I thought, “His daughter Ruthie’s right—he’s here to learn something and it isn’t just Hebrew. I have done similar things, but he hasn’t. Never before, and this is his chance. His first and maybe his last. Don’t be his older brother—don’t pick on him where he’s vulnerable and where he’ll always be vulnerable.” “I admire him,” Ruth had said, and right then so did I—in part because it all did seem a little bizarre, just as childish, probably, as Carol thought it was. Looking at him sitting, in his short pants, with all those kids and writing in his exercise book, I thought I really ought to turn around and go home. Ruthie was right about everything: he was giving up an awful lot to become this tabula rasa. Let him.
The teacher came over to shake my hand. “I’m Ronit.” Like the woman called Daphna up at the shed, she wore a dark beret and spoke American English—a slender, rangy, good-looking woman in her early thirties, with a prominent, finely chiseled nose, a heavily freckled face, and intelligent dark eyes still confidently sparkling with the light of childhood precocity. I didn’t this time make the mistake of saying to her that her accent was obviously that of a native-born American raised in New York City. I simply said hello.
“Hanoch told us last night that you were coming. You must stay and celebrate Shabbat. We have a room for you to sleep,” Ronit said. “It won’t be the King David Hotel, but I think you’ll be comfortable. Take a chair, join us—it would be wonderful if you would talk to the class.”
“I just want Henry to know I’m here. Don’t let me interrupt. I’ll wander around until the class is over.”
From where he was seated in the semicircle of students, Henry thrust a hand up in the air. Smiling broadly, though still with a touch of that embarrassed shyness he could never quite outgrow, he said, “Hi,” and that too reminded me of our childhood, of the times when as an upper-grade monitor in the hallways of the grammar school, I’d see him passing along with the other little kids to gym class or shop or the music room. “Hey,” they’d whisper, “it’s your brother,” and Henry would sort of bark to me beneath his breath, “Hi,” and then submerge instantaneously into the body of his class like a little animal dropping down a hole. He’d succeeded brilliantly, at his studies, at sports, eventually at his profession, and yet there was always this hobbling aversion to being nakedly conspicuous that thwarted an unquenchable dream, dating back to the bedtime reveries of earliest boyhood, not merely to excel but to be uniquely heroic. The admiration that had once made him so worshipful of my every utterance, and the resentment that came to discolor, even before I published Carnovsky, the natural and intimate affection springing from our childhood bond, seemed to have been nourished by a belief he continued to hold long after he was old enough to know better, that I was among the narcissistic elite blessed by an unambiguous capacity to preen in public and guiltlessly adore it.
“Please,” Ronit said, laughing, “how often do we ensnare someone like you on a hilltop in Judea?” She motioned for one of the boys to pick up a wooden folding chair from the ground and set it up for me. “Anybody crazy enough to come to Agor,” she told the students, “we put him right to work.”

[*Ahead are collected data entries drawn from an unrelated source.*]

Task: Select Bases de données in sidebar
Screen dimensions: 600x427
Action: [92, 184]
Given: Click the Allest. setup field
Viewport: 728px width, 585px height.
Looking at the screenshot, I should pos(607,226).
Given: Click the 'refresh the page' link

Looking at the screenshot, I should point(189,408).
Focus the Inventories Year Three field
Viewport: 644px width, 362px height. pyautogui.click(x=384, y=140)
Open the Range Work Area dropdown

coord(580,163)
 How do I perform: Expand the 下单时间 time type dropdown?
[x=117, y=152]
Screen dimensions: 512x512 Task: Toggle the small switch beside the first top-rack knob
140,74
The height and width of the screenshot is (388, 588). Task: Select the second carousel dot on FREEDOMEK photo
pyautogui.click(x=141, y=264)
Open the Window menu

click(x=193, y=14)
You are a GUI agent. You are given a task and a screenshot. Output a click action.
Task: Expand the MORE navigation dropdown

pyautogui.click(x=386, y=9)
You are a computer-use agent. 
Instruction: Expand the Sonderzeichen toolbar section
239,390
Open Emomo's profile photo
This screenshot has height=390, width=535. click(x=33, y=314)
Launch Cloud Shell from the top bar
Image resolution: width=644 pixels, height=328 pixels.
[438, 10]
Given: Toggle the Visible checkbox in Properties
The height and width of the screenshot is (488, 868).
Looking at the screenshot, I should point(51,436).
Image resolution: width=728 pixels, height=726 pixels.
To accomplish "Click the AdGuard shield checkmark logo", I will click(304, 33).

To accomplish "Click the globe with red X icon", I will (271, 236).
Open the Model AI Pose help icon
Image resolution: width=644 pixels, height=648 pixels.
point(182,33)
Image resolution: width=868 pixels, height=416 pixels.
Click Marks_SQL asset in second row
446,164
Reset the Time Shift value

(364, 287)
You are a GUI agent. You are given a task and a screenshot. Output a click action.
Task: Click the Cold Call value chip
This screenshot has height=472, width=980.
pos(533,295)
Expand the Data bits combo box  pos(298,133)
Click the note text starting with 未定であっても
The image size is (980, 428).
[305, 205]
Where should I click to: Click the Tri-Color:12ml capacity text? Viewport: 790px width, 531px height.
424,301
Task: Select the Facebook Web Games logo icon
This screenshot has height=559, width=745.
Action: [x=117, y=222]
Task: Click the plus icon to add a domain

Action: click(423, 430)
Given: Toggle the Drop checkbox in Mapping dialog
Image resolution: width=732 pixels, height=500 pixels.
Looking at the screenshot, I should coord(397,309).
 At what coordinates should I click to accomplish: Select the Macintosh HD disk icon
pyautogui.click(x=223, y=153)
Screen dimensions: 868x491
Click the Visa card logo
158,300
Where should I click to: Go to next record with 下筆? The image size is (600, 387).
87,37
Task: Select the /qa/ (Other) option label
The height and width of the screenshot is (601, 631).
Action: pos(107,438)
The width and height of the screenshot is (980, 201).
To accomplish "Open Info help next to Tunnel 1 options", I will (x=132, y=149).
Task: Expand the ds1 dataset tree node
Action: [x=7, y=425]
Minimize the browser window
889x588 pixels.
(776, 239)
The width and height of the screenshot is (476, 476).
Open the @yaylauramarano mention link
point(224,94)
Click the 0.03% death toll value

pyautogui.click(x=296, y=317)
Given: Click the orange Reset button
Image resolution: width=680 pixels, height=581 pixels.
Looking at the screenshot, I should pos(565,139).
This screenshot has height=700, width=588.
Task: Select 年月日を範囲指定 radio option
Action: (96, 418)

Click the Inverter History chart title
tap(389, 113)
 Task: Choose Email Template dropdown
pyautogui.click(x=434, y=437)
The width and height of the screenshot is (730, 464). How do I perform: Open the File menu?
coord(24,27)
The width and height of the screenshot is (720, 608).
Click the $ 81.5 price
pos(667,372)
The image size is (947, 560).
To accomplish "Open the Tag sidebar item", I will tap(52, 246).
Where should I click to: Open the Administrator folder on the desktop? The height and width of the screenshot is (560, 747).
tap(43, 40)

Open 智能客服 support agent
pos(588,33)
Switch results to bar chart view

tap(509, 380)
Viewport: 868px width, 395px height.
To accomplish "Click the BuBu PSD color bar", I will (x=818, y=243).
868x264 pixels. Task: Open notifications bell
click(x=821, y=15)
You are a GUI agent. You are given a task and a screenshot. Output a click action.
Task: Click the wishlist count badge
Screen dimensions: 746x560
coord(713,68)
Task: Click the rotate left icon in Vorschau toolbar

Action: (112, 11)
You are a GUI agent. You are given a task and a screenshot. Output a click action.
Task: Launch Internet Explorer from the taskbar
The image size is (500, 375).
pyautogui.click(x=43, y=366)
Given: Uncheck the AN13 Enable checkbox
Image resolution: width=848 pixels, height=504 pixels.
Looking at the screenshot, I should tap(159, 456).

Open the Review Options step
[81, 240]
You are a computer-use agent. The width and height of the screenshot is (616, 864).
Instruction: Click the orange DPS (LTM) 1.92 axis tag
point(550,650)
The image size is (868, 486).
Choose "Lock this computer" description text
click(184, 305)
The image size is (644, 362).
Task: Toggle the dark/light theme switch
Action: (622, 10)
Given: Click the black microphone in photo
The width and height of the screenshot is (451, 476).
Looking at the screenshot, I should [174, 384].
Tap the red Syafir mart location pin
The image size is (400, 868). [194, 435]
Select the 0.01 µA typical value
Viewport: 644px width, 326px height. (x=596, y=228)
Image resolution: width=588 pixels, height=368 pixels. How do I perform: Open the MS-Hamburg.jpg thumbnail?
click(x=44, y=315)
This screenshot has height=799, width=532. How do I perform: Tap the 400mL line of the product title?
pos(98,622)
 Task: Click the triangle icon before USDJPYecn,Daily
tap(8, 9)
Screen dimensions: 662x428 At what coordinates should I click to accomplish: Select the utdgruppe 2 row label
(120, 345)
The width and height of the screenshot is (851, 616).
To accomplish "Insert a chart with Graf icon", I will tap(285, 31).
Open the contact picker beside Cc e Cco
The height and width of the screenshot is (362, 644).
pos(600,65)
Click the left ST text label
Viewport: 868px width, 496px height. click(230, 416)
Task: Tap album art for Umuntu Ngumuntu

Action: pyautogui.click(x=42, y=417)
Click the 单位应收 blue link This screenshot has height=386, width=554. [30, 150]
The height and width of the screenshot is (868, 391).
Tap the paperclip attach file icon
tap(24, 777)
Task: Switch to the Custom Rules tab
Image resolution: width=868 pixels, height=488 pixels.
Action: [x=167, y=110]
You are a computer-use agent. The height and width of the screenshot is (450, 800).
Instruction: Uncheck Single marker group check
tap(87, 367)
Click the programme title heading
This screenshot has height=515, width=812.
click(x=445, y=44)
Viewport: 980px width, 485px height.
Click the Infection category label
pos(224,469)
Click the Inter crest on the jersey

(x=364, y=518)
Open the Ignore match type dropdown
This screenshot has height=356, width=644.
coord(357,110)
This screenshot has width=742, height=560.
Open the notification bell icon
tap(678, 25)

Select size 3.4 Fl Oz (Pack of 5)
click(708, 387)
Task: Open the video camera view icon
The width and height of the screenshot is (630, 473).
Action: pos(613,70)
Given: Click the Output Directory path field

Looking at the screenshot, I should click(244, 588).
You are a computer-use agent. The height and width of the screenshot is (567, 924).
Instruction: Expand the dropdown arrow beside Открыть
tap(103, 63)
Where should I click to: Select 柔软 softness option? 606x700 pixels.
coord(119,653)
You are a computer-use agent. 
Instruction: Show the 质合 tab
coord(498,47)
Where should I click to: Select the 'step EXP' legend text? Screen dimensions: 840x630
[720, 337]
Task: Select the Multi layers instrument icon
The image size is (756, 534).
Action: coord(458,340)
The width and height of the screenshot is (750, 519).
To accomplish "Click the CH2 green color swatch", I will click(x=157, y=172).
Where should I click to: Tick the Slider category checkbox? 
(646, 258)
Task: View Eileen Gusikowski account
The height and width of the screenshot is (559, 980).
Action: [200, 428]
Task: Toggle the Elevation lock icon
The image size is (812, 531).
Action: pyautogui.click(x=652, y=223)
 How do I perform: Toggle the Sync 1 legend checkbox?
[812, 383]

Taking my cue from her bantering tone, I looked at Henry and feigned a helpless shrug; he got the idea, and kiddingly called back, “We can take it if you can.” For “we” I substituted “I,” and so with the permission of the brother whose refuge this was—as much perhaps from his history with me as from everything else purged from his life—I took a seat facing the class.
The first question came from a boy whose accent was also American. Maybe they were all American-born Jews. “Do you know Hebrew?” he asked.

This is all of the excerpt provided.